> SELECTED PASSAGE:
The Kohn–Sham (KS) Density Functional Theory (DFT) [1] is the most used method for electronic structure calculations in quantum chemistry and material science [2,3,4]. In the KSDFT self-consistent scheme, the noninteracting kinetic energy functional \(T_s[n]=\int d\mathbf {r}\;\tau (\mathbf {r})=\int d\mathbf {r}\; \sum _{j}^{occ}|\nabla \phi _j(\mathbf {r})|^2/2\) is treated exactly using the one-particle occupied KS orbitals \(\{ \phi _j(\mathbf {r})\}\), and only the exchange-correlation (XC) energy functional \(E_{xc}[n]=\int d\mathbf {r}\;n(\mathbf {r})\epsilon _{xc}(\mathbf {r})\) must be approximated [5]. Here \(n(\mathbf {r})\) is the electronic density, \(\epsilon _{xc}\) is the XC energy per particle, and \(\tau \) is the positive defined kinetic energy density.

The XC functional \(E_{xc}[n]\) contains all many-body quantum effects beyond the Hartree method, being intensively investigated for several decades. Nowadays, there are known many exact properties of \(E_{xc}[n]\), such as the Görling–Levy (GL) perturbation theory [6,7,8], scaling relations due to coordinate transformations [9,10,11], gradient expansions [12,13,14,15,16,17], asymptotic behaviors [18,19,20,21,22,23,24], XC hole sum rules and on-top hole behaviors [25,26,27,28,29,30,31,32,33,34,35]. Many of these exact XC properties, have been used in the construction of XC functional approximations, that are classified on the so called Jacob’s ladder [36, 37].

> Dataset rows:
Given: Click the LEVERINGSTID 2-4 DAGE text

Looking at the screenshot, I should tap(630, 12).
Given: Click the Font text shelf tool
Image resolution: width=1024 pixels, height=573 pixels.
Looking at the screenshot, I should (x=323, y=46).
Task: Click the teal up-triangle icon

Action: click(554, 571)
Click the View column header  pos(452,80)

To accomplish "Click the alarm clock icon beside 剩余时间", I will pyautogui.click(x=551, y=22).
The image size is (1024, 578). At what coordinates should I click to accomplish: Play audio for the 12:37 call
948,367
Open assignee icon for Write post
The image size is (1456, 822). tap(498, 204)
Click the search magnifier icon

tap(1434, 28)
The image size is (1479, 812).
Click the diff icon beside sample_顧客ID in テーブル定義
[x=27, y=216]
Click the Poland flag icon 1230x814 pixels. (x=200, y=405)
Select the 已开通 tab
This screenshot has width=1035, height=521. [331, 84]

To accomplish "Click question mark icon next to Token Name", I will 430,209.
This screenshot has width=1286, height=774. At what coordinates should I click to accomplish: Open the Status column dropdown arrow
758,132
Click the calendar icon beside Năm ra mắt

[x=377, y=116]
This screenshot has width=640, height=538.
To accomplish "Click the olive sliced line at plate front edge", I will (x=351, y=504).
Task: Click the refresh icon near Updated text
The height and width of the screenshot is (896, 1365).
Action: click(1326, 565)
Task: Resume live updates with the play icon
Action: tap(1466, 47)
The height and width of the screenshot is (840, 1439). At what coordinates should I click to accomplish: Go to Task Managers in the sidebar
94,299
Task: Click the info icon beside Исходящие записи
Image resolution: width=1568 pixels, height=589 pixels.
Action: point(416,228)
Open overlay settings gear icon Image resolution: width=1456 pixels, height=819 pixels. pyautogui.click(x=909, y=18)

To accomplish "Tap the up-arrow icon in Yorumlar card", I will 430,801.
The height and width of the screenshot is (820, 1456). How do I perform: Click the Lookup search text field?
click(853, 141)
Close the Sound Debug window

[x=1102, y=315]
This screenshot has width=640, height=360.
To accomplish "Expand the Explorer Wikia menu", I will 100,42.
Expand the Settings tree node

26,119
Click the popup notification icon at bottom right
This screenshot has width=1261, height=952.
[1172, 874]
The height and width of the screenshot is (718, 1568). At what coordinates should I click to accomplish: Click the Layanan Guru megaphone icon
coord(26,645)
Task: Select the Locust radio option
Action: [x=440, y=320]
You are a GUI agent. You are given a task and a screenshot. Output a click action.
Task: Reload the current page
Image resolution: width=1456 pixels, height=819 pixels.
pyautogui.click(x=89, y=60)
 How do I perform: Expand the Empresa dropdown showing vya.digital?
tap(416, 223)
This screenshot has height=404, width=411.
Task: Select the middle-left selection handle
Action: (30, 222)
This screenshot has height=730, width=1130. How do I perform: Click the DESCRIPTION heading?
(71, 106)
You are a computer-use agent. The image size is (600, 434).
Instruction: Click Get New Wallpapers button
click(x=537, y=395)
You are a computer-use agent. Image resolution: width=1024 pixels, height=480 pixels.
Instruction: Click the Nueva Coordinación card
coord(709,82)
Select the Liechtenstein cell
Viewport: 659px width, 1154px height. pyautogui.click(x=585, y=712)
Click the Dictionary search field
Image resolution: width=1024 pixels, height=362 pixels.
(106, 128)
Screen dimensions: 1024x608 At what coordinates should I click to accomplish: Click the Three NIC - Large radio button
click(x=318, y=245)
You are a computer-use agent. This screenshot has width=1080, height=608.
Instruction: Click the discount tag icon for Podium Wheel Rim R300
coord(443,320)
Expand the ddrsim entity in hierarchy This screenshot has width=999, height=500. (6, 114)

> WHAT TO WORK ON: Can you transcribe the density functional theory passage from "The XC functional" up to and including "ladder [36, 37]."?

> TASK OUTPUT:
The XC functional \(E_{xc}[n]\) contains all many-body quantum effects beyond the Hartree method, being intensively investigated for several decades. Nowadays, there are known many exact properties of \(E_{xc}[n]\), such as the Görling–Levy (GL) perturbation theory [6,7,8], scaling relations due to coordinate transformations [9,10,11], gradient expansions [12,13,14,15,16,17], asymptotic behaviors [18,19,20,21,22,23,24], XC hole sum rules and on-top hole behaviors [25,26,27,28,29,30,31,32,33,34,35]. Many of these exact XC properties, have been used in the construction of XC functional approximations, that are classified on the so called Jacob’s ladder [36, 37].